Jon I Einarsson, MD, PhD, MPHaNisse V. Clark, MD, MPH

 

Dr. Strickler’s REFERENCES:

  • Einarsson JI, Clark NV. Laparoscopic Essure tubal reversal: How we do it. Contemp OB/GYN. 2018;63(10):14-20.

  • Hanley JA, Lippman-Hand A. If nothing goes wrong, is everything all right? Interpreting zero numerators. JAMA. 1983;249:1743-1745.

  • Montieth CW, Berger GS, Zerden ML. Pregnancy success after hysteroscopic sterilization reversal. Obstet Gynecol. 2014;124(6):1183-1189.

Dr. Einarsson’s REFERENCES:

  • Clark NV, Rademaker D, Mushinski AA, Ajao MO, Cohen SL, Einarsson JI. Essure removal for the treatment of device-attributed symptoms: an expanded case series and follow-up survey. J Minim Invasive Gynecol. 2017 Sep - Oct;24(6):971-976.

 

What has become of our specialty? 

I was so sad to read Dr. Einarsson’s article on the future of gyn surgery and the impact of technology on it. Having retired some 25 years ago and being out of the loop gives me pause to express myself, but looking back, it also made me wonder about some things - things like the 20-minute vaginal hysterectomy (VH) for carcinoma-in-situ (CIS) I once did using only a half hour of OR and anesthesia time with a 2-day hospital stay. And the VH for prolapse in the older woman with an opportunity to make a more functional repair of bladder and rectum when indicated and the smiles I received postoperatively when I inquired about their sexual activity.

A short time ago, one of my daughters-in-law needed a bladder repair for stress urinary incontinence (SUI) and she saw the gynecologist who did the VH and then turned the case over to the urologist to repair the bladder. I was both astounded and dismayed when I asked the former why she couldn’t do both and she replied, “well he can do it better!” It made me wonder what had become of our wonderful specialty, and now I know. Still, it makes me sad.

 

Irwin A. Herman, MD, FACOG

In Reply:

I want to thank Dr. Herman for his thoughts on my editorial. While I appreciate his comments, I am more optimistic about the future of gynecologic surgery now than ever. The bottom line is that we are now able to provide more patients with safer minimally invasive approaches to surgery with better outcomes than in the past. This is in part due to better technology, but also due to subspecialist training with high level of surgical expertise. There is always a tendency to over-rely on technology and to jump on the new gadget bandwagon too soon and we must continue to be appropriately critical of new innovations moving forward. However, due to advances in surgery, over 90% of our hysterectomy patients are now able to go home the same day after their surgery with a very low readmission rate and we have better options for the treatment of fibroids and endometriosis and other common conditions. In the end, patient safety and clinical outcomes are the most important factors to consider and I do believe we have made some significant strides for improvement there.

++++++++++++++++++++

• The problem
According to the reply in the exchange above on the future of gynecologic surgery, what proportion of hysterectomy patients are now able to go home the same day after surgery?

++++++++++++++++++++

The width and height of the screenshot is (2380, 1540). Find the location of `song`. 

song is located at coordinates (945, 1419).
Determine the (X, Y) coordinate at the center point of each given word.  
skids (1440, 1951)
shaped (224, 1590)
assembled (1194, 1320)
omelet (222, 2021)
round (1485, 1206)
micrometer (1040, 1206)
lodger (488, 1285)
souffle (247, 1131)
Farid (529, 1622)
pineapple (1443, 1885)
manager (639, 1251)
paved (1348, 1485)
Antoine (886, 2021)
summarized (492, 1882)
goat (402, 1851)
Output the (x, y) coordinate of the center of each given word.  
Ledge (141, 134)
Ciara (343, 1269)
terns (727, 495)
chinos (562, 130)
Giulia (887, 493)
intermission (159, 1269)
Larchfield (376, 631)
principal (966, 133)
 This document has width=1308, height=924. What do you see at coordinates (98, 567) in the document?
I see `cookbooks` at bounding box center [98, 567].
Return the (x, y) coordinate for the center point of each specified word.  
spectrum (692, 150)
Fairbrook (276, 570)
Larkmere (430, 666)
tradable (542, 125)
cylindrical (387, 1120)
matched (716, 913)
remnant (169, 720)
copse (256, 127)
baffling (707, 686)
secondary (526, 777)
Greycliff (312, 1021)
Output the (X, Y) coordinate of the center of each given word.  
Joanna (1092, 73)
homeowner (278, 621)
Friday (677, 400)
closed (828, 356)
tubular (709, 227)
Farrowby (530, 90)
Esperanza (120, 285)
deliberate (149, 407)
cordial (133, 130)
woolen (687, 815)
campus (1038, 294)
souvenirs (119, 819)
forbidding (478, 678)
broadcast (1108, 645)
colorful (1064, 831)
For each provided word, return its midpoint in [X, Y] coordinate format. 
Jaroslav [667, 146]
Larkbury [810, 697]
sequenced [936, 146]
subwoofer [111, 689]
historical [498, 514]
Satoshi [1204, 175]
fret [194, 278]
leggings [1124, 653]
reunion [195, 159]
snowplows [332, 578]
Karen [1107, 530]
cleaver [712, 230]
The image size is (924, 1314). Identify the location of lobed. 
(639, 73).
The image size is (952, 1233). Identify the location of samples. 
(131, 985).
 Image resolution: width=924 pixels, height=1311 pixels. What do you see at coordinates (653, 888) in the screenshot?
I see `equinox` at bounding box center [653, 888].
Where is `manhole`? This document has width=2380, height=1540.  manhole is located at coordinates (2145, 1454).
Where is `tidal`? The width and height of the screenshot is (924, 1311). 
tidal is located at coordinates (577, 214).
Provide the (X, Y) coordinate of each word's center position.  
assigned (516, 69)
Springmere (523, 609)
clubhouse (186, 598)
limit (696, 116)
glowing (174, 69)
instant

++++++++++++++++++++

• Answer below
Over 90% of hysterectomy patients.